## Dataset
⁂

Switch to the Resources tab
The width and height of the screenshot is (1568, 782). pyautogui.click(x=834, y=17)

⁂

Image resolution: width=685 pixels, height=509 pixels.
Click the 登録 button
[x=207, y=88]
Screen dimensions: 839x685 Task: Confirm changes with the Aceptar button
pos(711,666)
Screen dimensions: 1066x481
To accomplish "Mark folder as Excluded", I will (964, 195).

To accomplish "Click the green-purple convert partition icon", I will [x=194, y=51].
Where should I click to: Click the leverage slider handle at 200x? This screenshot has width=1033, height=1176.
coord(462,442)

⁂

## What to work on
Could you say how many lines of the entries contain the string "accomplish"? Only the number should be given.

## Finished exercise
2